During Week 3 you feel like you are slowly coming back to reality but it is still painful to move around too much. After an active day, you start to feel it and need to keep resting.
By Week 4 you can finally move around more easily and start to take care of some housework and childcare.
By Week 6, you should basically feel back to yourself physically but of course you are still dealing with a newborn and all that entails. If pain persists, speak to your doctor and I have found physical therapy to be helpful.
If the C-section was unplanned, after a prolonged labor or not how you pictured your labor and delivery would look like, then you might feel unsuccessful. However, it’s an avoda to try to look at a c section as a bracha and a way to deliver babies safely into the world which otherwise would not be possible.
If you are awake for the procedure, which you usually are unless there are specific circumstances, then you can enjoy the c section and it can be a special time for you and your husband. It is pain free at that point and a controlled environment so there is less to be worried about medical wise. You can listen to music or a birth meditation or you can talk to your husband who can usually sit next to you during the procedure.

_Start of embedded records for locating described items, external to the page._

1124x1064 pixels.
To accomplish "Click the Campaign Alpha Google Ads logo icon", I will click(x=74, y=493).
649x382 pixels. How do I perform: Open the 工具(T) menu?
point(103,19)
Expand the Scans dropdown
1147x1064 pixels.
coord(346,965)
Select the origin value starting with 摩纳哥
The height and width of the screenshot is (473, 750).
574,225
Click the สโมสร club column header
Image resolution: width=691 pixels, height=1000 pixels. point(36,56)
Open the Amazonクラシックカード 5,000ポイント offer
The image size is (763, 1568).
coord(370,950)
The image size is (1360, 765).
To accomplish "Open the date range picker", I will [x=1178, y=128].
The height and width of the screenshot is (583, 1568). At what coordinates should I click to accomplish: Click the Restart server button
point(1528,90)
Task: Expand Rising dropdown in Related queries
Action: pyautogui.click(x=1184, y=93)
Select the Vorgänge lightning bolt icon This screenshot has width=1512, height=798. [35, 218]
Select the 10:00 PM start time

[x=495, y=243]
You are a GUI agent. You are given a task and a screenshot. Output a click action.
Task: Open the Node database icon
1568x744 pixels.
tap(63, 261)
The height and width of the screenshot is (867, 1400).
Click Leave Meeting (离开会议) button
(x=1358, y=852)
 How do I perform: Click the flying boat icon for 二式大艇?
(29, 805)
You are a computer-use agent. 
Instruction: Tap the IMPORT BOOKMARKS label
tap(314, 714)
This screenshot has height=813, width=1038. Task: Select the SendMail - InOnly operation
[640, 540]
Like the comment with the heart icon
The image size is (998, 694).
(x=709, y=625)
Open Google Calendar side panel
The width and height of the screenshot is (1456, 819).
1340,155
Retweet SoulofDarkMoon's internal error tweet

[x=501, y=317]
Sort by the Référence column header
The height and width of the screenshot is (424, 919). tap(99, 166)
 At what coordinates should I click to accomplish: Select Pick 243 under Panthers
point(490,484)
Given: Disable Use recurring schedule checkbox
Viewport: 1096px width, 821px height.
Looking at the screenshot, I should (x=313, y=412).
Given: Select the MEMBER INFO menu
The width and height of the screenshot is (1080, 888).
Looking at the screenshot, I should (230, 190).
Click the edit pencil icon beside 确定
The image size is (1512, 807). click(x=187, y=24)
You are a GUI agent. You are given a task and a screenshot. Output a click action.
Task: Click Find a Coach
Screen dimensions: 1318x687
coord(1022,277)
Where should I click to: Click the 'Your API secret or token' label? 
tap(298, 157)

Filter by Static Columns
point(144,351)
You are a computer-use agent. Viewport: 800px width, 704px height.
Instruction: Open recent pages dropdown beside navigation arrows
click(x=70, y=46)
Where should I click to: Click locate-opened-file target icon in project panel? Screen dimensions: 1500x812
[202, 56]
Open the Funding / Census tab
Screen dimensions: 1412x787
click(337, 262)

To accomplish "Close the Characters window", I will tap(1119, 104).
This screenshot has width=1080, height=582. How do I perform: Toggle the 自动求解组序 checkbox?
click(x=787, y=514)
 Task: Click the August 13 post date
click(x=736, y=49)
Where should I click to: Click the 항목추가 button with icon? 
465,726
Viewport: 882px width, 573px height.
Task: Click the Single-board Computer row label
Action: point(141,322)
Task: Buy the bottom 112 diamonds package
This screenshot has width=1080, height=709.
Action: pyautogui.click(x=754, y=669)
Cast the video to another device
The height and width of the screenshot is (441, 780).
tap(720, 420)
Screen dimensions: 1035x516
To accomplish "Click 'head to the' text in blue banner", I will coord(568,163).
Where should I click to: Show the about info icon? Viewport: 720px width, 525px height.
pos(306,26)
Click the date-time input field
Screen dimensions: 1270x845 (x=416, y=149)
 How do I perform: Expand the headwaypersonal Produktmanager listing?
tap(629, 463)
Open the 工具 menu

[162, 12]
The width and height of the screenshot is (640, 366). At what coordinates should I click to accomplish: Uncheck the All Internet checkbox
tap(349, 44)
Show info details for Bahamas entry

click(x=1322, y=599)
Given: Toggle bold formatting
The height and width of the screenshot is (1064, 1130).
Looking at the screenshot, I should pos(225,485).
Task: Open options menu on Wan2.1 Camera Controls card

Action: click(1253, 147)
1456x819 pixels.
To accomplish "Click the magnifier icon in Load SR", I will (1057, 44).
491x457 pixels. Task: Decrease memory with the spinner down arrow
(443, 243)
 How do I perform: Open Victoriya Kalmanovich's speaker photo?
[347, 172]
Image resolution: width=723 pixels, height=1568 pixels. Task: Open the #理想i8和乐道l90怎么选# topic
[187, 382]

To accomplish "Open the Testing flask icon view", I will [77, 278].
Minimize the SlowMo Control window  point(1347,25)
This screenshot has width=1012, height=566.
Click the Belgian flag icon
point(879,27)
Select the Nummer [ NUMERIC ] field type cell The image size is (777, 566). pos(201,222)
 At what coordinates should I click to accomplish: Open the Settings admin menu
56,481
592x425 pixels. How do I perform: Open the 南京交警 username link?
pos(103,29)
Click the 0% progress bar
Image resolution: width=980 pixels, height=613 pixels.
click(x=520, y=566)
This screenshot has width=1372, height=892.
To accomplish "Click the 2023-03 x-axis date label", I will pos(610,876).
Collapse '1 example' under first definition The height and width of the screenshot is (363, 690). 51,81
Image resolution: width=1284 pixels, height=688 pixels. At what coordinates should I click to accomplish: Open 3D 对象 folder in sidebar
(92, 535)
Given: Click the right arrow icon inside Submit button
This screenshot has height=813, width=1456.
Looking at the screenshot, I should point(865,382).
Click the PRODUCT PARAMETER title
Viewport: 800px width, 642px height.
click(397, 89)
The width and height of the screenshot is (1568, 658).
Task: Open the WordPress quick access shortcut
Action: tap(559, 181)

If you know you will have a section, it’s important to have a good surgeon and a doctor who is understanding of Jewish family values. You can discuss beforehand staples vs stitches, relaxing music during the surgery, skin to skin right after the baby is born etc.
Ask a shayla about the halachos relevant to childbirth and how they apply during/after the procedure if your C-section is planned.
It might be helpful to speak to your other children about how mommy needs time to get better. During the first week or two, your husband can arrange that the kids have turns for about ten minutes to come into your room and have time to talk to you. It’s useful if they have a new craft or toy “from the baby” to keep them busy when you’re not around.
In general, it’s a busy and overwhelming time but remember you were part of something huge, bringing life into this world! Try to treasure the good moments and focus on a time soon that you will feel all better. Enjoy your new baby, take care of yourself, and let others take care of you for a change too!